--- DESCRIPTION OF THE TASK ---
Could you return the data below exactly as it appears?

SUPPLIED RECORDS START

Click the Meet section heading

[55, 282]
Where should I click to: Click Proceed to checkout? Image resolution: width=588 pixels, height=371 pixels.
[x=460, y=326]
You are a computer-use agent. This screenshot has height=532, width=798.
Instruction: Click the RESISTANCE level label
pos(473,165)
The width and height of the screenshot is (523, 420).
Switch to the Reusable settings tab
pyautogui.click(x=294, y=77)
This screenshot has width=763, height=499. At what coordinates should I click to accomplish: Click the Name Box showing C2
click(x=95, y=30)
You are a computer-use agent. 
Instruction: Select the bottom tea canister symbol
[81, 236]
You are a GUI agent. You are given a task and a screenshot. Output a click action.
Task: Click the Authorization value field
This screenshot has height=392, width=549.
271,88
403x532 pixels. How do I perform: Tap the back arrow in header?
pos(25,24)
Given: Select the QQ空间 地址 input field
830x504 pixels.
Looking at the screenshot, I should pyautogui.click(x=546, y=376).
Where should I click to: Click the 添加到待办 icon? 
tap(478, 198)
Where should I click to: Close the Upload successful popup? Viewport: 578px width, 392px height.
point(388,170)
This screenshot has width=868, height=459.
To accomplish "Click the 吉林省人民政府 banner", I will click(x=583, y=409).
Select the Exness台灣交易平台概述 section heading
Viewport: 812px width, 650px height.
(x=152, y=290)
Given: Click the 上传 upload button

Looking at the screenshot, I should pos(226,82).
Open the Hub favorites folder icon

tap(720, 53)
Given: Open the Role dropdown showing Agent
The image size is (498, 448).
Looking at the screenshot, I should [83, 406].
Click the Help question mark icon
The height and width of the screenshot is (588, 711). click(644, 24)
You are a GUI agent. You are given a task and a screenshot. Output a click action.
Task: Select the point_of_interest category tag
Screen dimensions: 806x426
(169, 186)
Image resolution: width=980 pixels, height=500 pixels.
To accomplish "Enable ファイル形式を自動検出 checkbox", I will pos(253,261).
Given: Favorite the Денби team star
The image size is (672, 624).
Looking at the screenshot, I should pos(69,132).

SUPPLIED RECORDS END

--- SOLVED PROBLEM ---
Click the Meet section heading

[55, 282]
Where should I click to: Click Proceed to checkout? Image resolution: width=588 pixels, height=371 pixels.
[x=460, y=326]
You are a computer-use agent. This screenshot has height=532, width=798.
Instruction: Click the RESISTANCE level label
pos(473,165)
The width and height of the screenshot is (523, 420).
Switch to the Reusable settings tab
pyautogui.click(x=294, y=77)
This screenshot has width=763, height=499. At what coordinates should I click to accomplish: Click the Name Box showing C2
click(x=95, y=30)
You are a computer-use agent. 
Instruction: Select the bottom tea canister symbol
[81, 236]
You are a GUI agent. You are given a task and a screenshot. Output a click action.
Task: Click the Authorization value field
This screenshot has height=392, width=549.
271,88
403x532 pixels. How do I perform: Tap the back arrow in header?
pos(25,24)
Given: Select the QQ空间 地址 input field
830x504 pixels.
Looking at the screenshot, I should pyautogui.click(x=546, y=376).
Where should I click to: Click the 添加到待办 icon? 
tap(478, 198)
Where should I click to: Close the Upload successful popup? Viewport: 578px width, 392px height.
point(388,170)
This screenshot has width=868, height=459.
To accomplish "Click the 吉林省人民政府 banner", I will click(x=583, y=409).
Select the Exness台灣交易平台概述 section heading
Viewport: 812px width, 650px height.
(x=152, y=290)
Given: Click the 上传 upload button

Looking at the screenshot, I should pos(226,82).
Open the Hub favorites folder icon

tap(720, 53)
Given: Open the Role dropdown showing Agent
The image size is (498, 448).
Looking at the screenshot, I should [83, 406].
Click the Help question mark icon
The height and width of the screenshot is (588, 711). click(644, 24)
You are a GUI agent. You are given a task and a screenshot. Output a click action.
Task: Select the point_of_interest category tag
Screen dimensions: 806x426
(169, 186)
Image resolution: width=980 pixels, height=500 pixels.
To accomplish "Enable ファイル形式を自動検出 checkbox", I will pos(253,261).
Given: Favorite the Денби team star
The image size is (672, 624).
Looking at the screenshot, I should pos(69,132).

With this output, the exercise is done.